Le Journal de Montreal - Weekend
HORREUR ET FANTASTIQUE POUR TOUS
5 questions à Frédérik D’Amours, réalisateur de Lac-Noir
Frédérik D’Amours a toujours été fasciné par les intrigues et les effets spéciaux. Après avoir réalisé quelques films (Noémie : le secret,À vos marques… party !) et des séries populaires (Lance et compte : la déchirure et la finale, O’, L’Échappée, Alertes), il revient à ses premiers amours avec Lac-Noir, une série de genre qui flirte habilement avec l’horreur et le fantastique, mais qui se veut à la portée de tous.
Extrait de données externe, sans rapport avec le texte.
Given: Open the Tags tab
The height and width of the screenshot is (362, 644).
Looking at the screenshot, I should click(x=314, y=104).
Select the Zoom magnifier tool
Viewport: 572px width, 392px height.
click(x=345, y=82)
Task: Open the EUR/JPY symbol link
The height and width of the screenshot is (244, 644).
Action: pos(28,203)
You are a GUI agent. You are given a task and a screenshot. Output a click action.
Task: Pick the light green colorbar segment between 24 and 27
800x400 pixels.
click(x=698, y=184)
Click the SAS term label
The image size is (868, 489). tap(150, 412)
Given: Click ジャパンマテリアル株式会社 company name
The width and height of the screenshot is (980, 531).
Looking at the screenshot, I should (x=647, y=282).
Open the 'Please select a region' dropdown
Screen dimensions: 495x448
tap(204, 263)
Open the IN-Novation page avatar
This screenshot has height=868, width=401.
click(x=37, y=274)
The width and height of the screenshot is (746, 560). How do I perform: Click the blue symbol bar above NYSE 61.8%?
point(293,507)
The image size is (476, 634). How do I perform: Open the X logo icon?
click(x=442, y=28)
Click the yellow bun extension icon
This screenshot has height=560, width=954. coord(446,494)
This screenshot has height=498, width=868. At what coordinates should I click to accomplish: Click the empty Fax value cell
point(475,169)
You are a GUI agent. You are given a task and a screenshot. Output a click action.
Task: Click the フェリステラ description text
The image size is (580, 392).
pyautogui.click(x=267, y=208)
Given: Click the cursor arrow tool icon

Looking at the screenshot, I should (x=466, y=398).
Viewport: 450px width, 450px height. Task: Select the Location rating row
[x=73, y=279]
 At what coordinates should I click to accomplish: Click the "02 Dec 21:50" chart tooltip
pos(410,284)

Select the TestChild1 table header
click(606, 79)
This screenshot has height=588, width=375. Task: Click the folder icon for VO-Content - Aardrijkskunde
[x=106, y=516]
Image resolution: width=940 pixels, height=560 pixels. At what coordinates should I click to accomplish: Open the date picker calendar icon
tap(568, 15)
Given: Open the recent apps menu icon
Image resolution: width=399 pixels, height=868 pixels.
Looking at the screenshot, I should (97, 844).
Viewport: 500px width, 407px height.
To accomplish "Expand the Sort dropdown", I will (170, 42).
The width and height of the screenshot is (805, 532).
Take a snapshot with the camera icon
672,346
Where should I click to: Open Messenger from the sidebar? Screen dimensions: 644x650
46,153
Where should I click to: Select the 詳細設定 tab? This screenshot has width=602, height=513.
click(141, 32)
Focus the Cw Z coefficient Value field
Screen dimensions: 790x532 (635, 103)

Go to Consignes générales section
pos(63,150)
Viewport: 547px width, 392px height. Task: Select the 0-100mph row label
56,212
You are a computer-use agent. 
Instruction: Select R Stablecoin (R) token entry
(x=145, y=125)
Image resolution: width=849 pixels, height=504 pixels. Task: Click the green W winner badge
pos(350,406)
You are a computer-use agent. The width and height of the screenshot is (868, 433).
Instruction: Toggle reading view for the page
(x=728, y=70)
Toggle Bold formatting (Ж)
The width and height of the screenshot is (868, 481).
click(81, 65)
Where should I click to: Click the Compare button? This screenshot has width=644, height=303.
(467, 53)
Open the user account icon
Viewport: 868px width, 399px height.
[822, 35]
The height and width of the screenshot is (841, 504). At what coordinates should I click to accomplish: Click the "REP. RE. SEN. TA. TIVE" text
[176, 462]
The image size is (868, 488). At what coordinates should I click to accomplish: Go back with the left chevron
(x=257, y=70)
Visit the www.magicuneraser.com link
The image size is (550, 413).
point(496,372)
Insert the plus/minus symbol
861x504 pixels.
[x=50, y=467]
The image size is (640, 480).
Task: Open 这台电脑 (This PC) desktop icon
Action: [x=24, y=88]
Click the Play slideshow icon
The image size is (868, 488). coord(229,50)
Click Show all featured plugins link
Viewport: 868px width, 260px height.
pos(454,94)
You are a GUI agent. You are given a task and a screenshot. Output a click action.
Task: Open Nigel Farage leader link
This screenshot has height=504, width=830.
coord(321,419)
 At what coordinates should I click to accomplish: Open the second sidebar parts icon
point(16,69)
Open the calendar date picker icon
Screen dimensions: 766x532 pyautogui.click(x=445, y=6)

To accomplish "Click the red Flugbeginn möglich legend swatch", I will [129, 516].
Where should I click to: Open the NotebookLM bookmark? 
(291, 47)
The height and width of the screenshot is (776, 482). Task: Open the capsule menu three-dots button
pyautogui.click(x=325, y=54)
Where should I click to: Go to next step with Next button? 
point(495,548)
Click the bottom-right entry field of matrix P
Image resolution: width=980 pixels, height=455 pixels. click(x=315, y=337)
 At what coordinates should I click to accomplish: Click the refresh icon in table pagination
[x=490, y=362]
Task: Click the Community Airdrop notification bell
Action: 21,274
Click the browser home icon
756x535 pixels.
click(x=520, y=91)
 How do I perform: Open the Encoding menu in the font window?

Il se fait peu de séries de genre au Québec. Est-ce que le processus fut long ?
Tout le monde dans l’industrie sait que j’aime le genre depuis mon enfance. Mes premiers courts-métrages allaient dans ce sens-là. Ice cold a été vu dans 18 festivals, gagné un prix à Los Angeles, mais est passé inaperçu au Québec. Ici, on n’a pas les moyens ni cette culture-là. On a toujours été plus frileux, mais je pense qu’on est rendu là. Et je me suis dit que c’est pas vrai que j’allais avoir 50 ans et que je n’aurais pas réalisé ma série de genre. L’idée m’est venue autour de 2012-2013. Mon ami Adrien Morot, un maquilleur d’effets spéciaux très sollicité à Hollywood, devait faire de la place dans son atelier. C’est là que j’ai vu la bête. Je lui ai dit de ne pas s’en débarrasser. Je voulais créer une histoire avec ça. Un projet qui sort de l’ordinaire sans être trop pointu. Je suis allé voir Charles Lafortune chez Pixcom. Lac-Noir a été « pitché » il y a quatre ans à TVA. Avec Charles Dionne et Martin Girard aux textes, ça a été trois ans de travail. On a eu un go en mars 2021 et en juin on tournait.
Est-ce que le succès du genre sur les plateformes comme Netflix t’a donné des arguments ?
Il faut profiter du momentum que connaissent les séries de genre sur Netflix. Il y en a de plus en plus. Il faut aussi aller chercher les jeunes. Lac-Noir se veut rassembleur.
On y retrouve plusieurs archétypes de l’horreur. Le curé, le fou du village. Utiliser certaines conventions était nécessaire pour toi ?
J’ai voulu volontairement jouer avec les clichés. Le curé, Lisette, une histoire d’amour à la Twilight, le côté suspect de chacun à la Sixth Sense. C’est un Who done it. On veut savoir qui se cache derrière la créature. Il fallait être efficace et mystérieux. Comme réalisateur, j’ai dirigé les comédiens pour qu’ils n’en fassent pas trop. Malgré les situations, je leur disais : vas-y normalement. À l’écriture, il fallait penser à attacher toutes les ficelles pour que tout s’emboîte. Quand on regarde la série une deuxième fois, on peut voir certaines ramifications qu’on avait peut-être échappées et ça me fait très plaisir.
La bête, comment tu l’as travaillée avec les créateurs ?
Les effets spéciaux coûtent cher. J’ai une chance inouïe d’avoir Adrien Morot comme ami. La bête existait déjà d’une certaine façon, mais Adrien n’en était pas satisfait. Il l’a donc retravaillée from scratch. Bruno Gatien a conçu les maquillages. Mais il fallait aussi travailler toute la direction artistique avec Francis Tremblay, les éclairages, la direction photo avec Jean Cabana.
Est-ce qu’il y a eu des deuils à faire ou de belles surprises ?
Au Québec, on fait des miracles. Quarante jours de tournage pour une série comme celle-là, c’est un exploit. Les effets spéciaux ont été testés pendant le tournage. J’avais des story-boards pour tous les épisodes, mais quand on rentre dans le bois, on fait face à plusieurs embûches. Trouver les lieux a été un défi aussi. Le camp de vacances en rénovation est un personnage. Plusieurs rouvraient l’été dernier. On l’a trouvé à Wentworth-Nord dans les Laurentides. On a triché pour le village qui se trouve sur la Rive-Sud. Je dois dire que l’équipe a été formidable. On sentait l’enthousiasme de chacun, de tous les départements. Des comédiens aussi. C’est un univers foisonnant qui pourrait facilement avoir une suite.